A succinct description - although I'd also point out that the world design is stunningly lazy, with each town functionally a carbon copy of the last with a subtly different art-style, nonetheless relying on masses of flat, sprawling, cubic single-floor structures due to the tile-based engine. In this respect it's very similar to The Elder Scrolls: Oblivion when compared to Morrowind - a soulless mass-production of repeated content versus a hand-crafted world filled with personality.
I quit after I reached my third town in a row with exactly the same NPC heirarchy and basic design principle. The sense of fun drained out quicker than I could find Alt and F4.
Arcanum was a terrible design with some great moments, like the industrial revolution/Bill Gates guy in the first city. Worth poking at but the good ideas got strangled by a terrible UI and other problems. Lots of potential, little pay off. Same as all the games Troika made. They're all worth poking at but they never made anything close to a good game. Every one was horrifically buggy and otherwise kneecapped.
grooowrrrr! [menace menace] rrrrowwwr!
Staff
OK, so "it" happened. New Vegas grabbed me by the balls. I was almost starting to think it would never happen, but it did.

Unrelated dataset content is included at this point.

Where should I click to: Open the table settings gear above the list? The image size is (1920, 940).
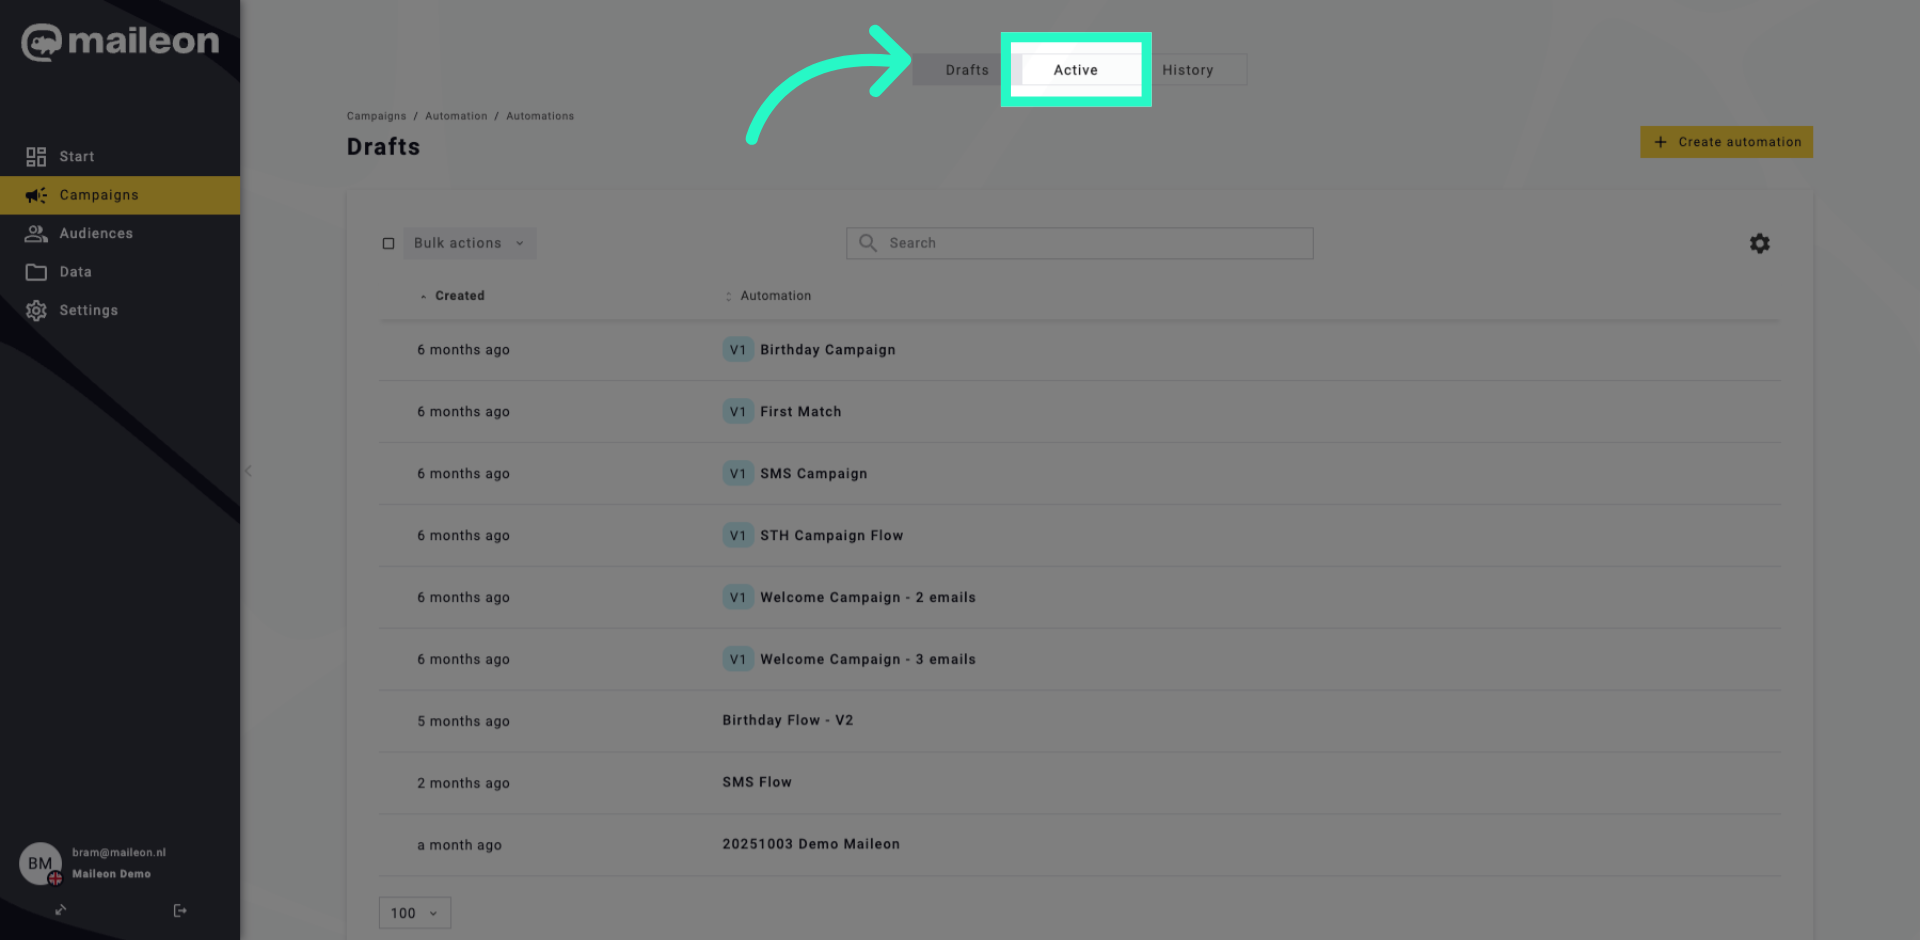1760,243
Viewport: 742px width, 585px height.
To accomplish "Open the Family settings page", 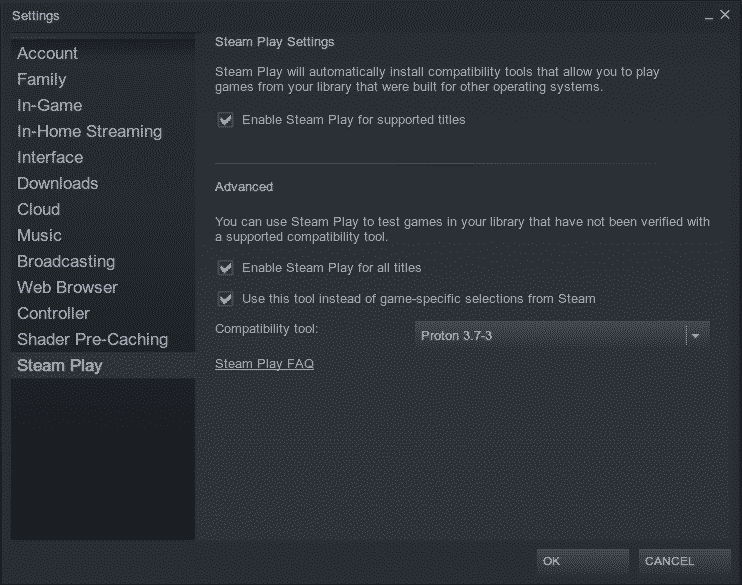I will [x=41, y=79].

I've just got to Novac. Went to the rocket station as required by Manny. I was prepared to help the gouls on their journey to the Far Beyond, until Bright told me doing so involved fighting those Nightskin things or whatever they are. So I took the easy route out and blew his brains out instead. That's a much quicker way to the Far Beyond if you ask me.
Love this game. It's prone to some really obscure behaviour but it's doing nothing to diminish my enjoyment of it.

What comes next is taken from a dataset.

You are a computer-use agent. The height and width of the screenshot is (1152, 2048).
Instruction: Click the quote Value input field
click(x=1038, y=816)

New Vegas is as close to a real Fallout game as I think we may ever see again.
... Unless I get my funding ;>
Finkbug: Really? I wouldn't be that cruel. Temple of Elemental Evil was a geekish indulgence that I think most gamers would find very boring, and Arcanum was a failed attempt to copy Fallout's attitude, engine and gameplay without really *thinking* about how to do it (reminds me a bit of Bioshock versus System shock, that)..

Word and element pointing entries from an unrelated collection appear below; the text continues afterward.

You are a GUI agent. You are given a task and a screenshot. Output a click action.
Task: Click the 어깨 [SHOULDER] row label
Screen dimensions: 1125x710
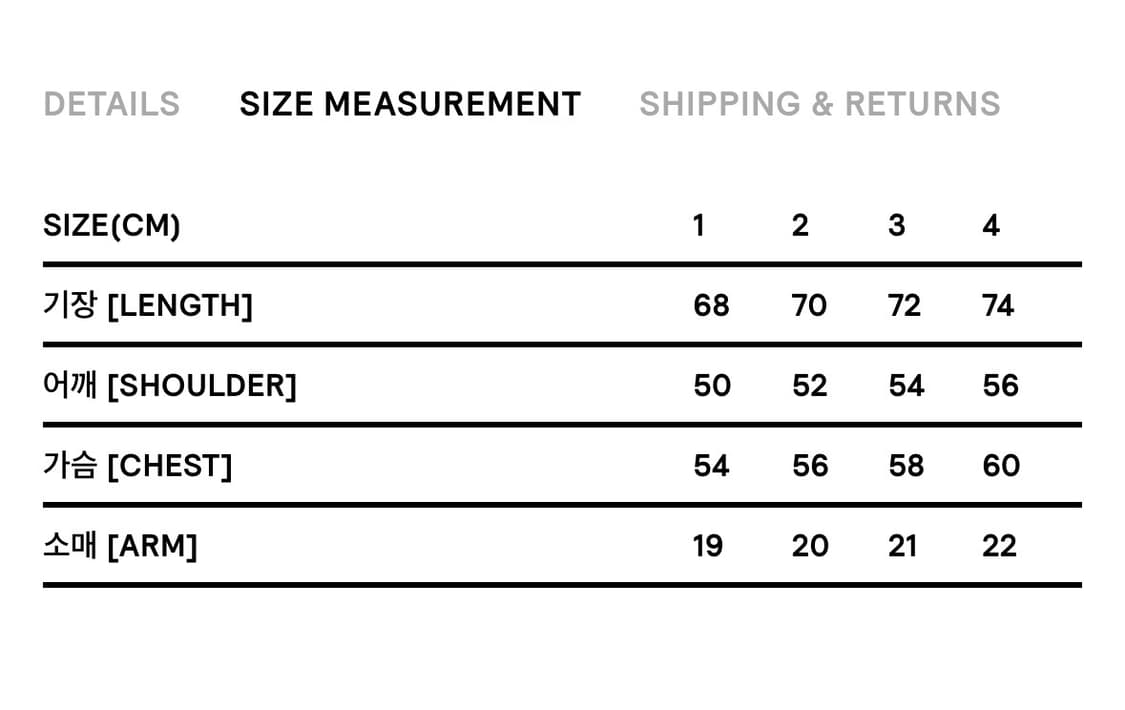[x=170, y=386]
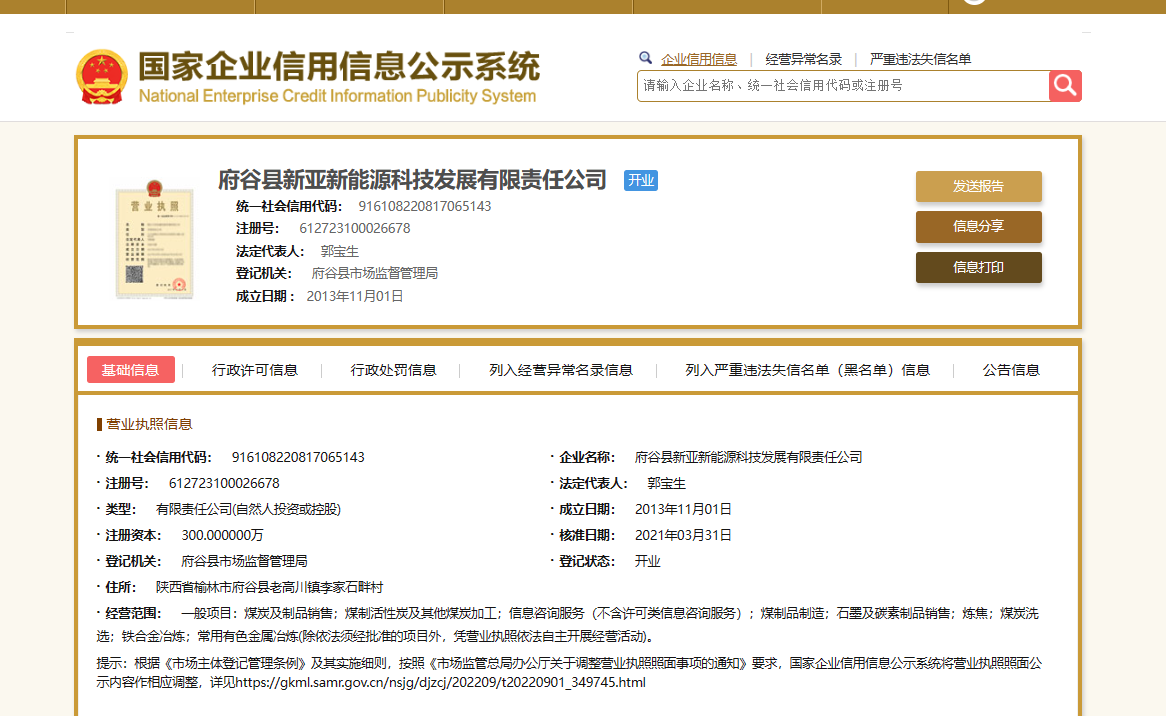Switch to the 基础信息 tab

click(x=131, y=370)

.. but by the time they were finished, out of cash and had released a horrendously buggy Vampire: Bloodlines to the market, I think they had proven themselves. The game may not have -worked- but that aside, it was a fantastic first person RPG. About as clunky as Deus Ex, and with less interesting environments but an incomparably richer story and dialogue system. I have yet to be as moved by the NPCs of any game as I was, repeatedly, by the denizens of Bloodlines' Los Angeles.